_EXERCISE DIRECTIONS_. From the data below, return all lines holding the string "will".

□ □ □ □

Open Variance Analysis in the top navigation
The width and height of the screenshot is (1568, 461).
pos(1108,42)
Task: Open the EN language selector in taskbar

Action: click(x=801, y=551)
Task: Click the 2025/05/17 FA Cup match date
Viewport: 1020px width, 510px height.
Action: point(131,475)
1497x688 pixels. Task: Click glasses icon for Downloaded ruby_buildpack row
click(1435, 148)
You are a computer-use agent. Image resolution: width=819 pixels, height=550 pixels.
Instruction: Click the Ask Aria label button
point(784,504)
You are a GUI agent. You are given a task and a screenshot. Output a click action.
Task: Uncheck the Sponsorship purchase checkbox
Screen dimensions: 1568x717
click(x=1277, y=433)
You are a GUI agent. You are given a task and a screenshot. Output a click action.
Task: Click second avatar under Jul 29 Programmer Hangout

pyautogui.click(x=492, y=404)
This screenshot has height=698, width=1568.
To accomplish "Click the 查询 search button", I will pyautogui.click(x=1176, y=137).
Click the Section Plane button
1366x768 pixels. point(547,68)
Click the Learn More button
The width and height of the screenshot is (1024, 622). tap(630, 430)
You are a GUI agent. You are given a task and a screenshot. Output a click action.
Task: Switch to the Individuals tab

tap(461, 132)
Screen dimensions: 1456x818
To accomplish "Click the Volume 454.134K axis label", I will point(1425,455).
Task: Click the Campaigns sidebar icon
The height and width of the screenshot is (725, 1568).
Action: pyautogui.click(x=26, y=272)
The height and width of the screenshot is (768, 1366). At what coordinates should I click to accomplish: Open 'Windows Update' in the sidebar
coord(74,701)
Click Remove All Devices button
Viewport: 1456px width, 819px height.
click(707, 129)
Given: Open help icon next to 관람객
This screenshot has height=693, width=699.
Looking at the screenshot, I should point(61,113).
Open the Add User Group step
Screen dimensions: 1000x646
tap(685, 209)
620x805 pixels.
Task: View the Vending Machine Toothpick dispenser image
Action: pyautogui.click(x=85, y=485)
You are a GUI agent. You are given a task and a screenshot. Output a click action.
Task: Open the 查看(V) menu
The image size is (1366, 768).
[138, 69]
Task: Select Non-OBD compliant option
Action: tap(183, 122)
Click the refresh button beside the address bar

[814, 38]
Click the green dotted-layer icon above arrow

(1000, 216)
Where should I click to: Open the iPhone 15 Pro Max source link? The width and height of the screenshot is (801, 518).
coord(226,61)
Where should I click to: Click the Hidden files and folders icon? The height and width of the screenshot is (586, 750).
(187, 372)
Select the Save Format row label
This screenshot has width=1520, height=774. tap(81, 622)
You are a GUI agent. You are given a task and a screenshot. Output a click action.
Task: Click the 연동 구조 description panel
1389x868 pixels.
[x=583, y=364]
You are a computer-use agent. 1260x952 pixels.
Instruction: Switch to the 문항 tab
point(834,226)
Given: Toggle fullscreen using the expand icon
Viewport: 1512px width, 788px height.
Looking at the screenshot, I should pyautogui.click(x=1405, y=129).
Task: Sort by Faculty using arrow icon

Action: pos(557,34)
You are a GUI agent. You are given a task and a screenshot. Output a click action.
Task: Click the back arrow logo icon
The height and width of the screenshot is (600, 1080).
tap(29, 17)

□ □ □ □

_WORKED SOLUTION_.
To accomplish "Click the 查询 search button", I will pyautogui.click(x=1176, y=137).
To accomplish "Click the Volume 454.134K axis label", I will point(1425,455).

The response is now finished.